Consegna:
Puoi riportare il brano dell'intervista che si apre con le parole contenenti "Com'è stato girare" e si chiude con "in ogni particolare.", rinominando "Vilnius" in "Kaunas"?

Brano da leggere:
========================================
Come hai usato i filmati d'archivio? Che tipo di valore aggiunto pensi diano al film?
E' stata sempre una nostra scelta quella di usare media diversi e inserire filmati d'archivio nella storia girata, per cercare di far sentire la gente pienamente immersa nell'epoca in cui si svolge il film. Dovrebbe essere un modo per coinvolgere di più e, auspicabilmente, per risvegliare l'interesse per un tema al quale nessuno presta attenzione da un po' di tempo, o in coloro che ne sanno poco e niente. Attraverso la drammatizzazione abbiamo la possibilità di catturare l'attenzione delle persone. Così come le riprese del processo, abbiamo usato anche altro materiale d'archivio dell'epoca e vecchi notiziari, per dare a ciascuno la giusta sensazione di dove ci trovassimo e in quali anni. La mia intenzione è sempre quella di rendere le cose più cinematografiche possibile, e siamo molto soddisfatti del risultato.

Com'è stato girare a Vilnius, in Lituania?
E' stato fantastico, mi è piaciuto molto. La gente è molto simpatica, le agevolazioni e le strutture disponibili sono eccellenti per girare con tempi e budget ristretti e la troupe è stata meravigliosa. Una delle ragioni principali per cui abbiamo girato lì è il teatro che abbiamo usato per ricreare il tribunale. Era già molto simile all'originale, e il team della produzione è riuscito a renderlo identico in ogni particolare.
========================================
Materiale fornito:
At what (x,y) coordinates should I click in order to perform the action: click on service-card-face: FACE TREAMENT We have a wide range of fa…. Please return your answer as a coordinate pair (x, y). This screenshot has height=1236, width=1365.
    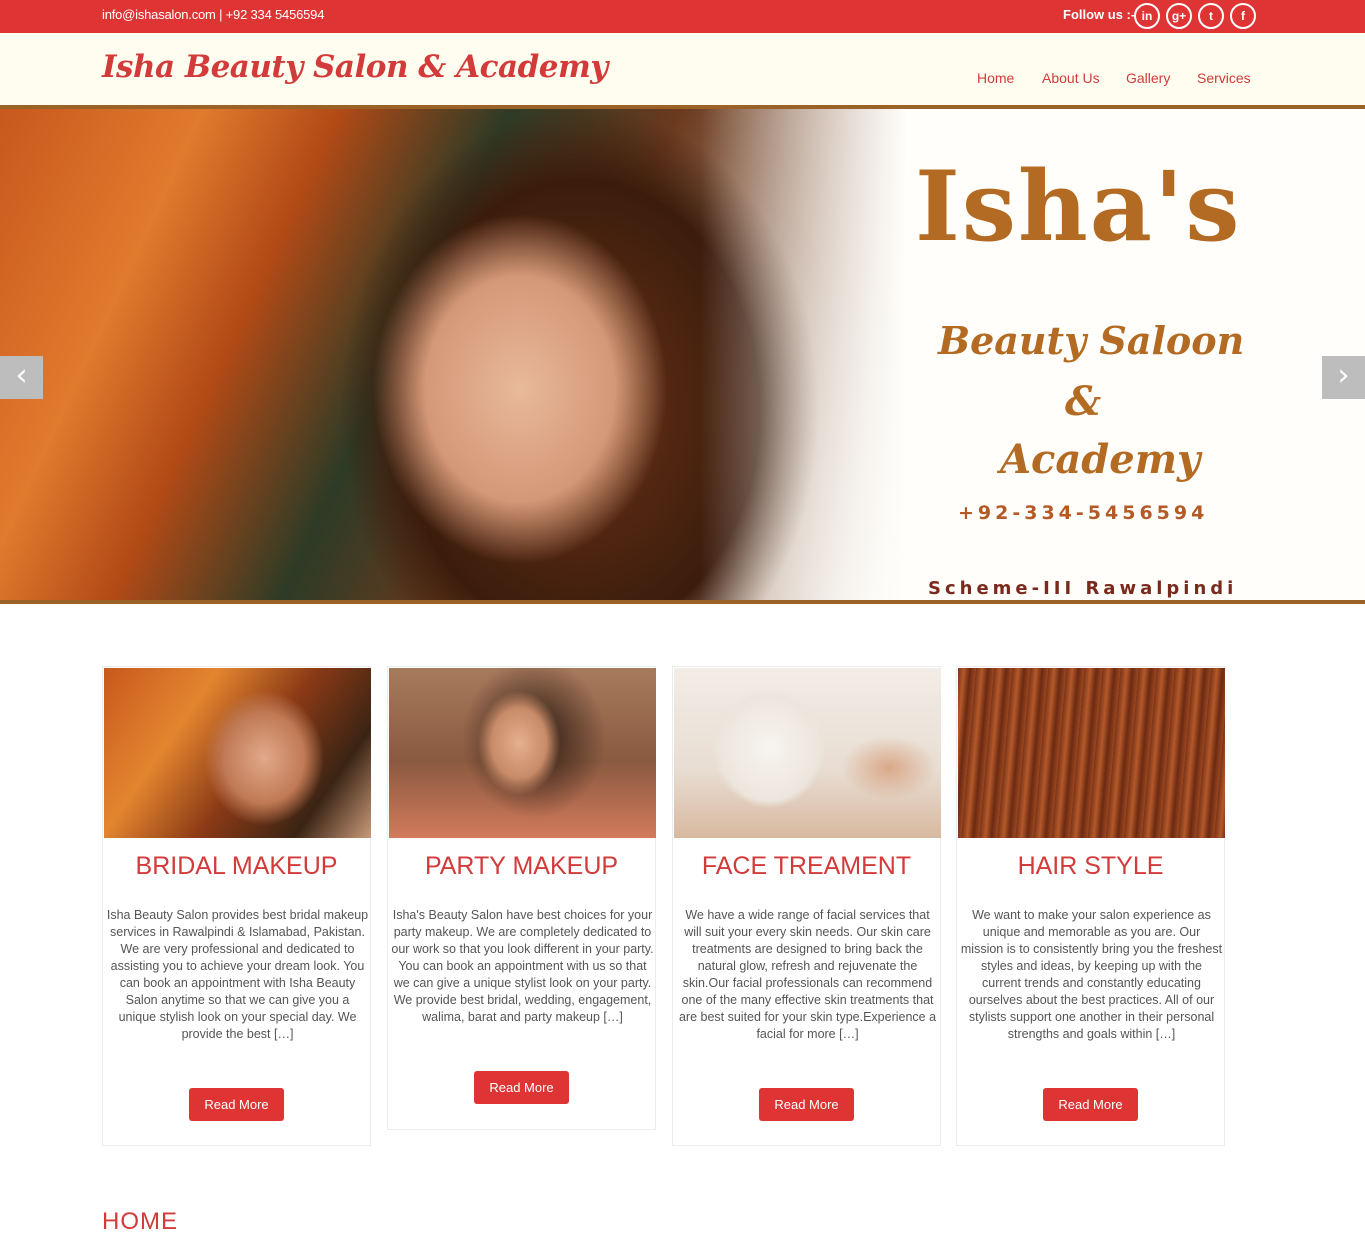
    Looking at the image, I should click on (806, 906).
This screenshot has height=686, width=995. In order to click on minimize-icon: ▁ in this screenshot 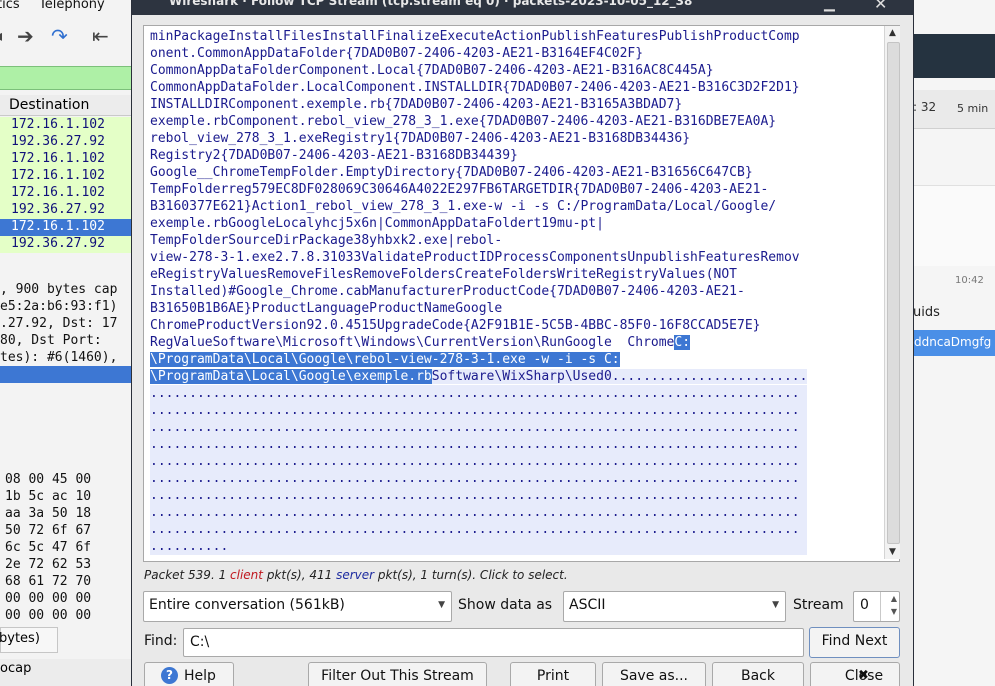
========================================
Soluzione:
Com'è stato girare a Kaunas, in Lituania?
E' stato fantastico, mi è piaciuto molto. La gente è molto simpatica, le agevolazioni e le strutture disponibili sono eccellenti per girare con tempi e budget ristretti e la troupe è stata meravigliosa. Una delle ragioni principali per cui abbiamo girato lì è il teatro che abbiamo usato per ricreare il tribunale. Era già molto simile all'originale, e il team della produzione è riuscito a renderlo identico in ogni particolare.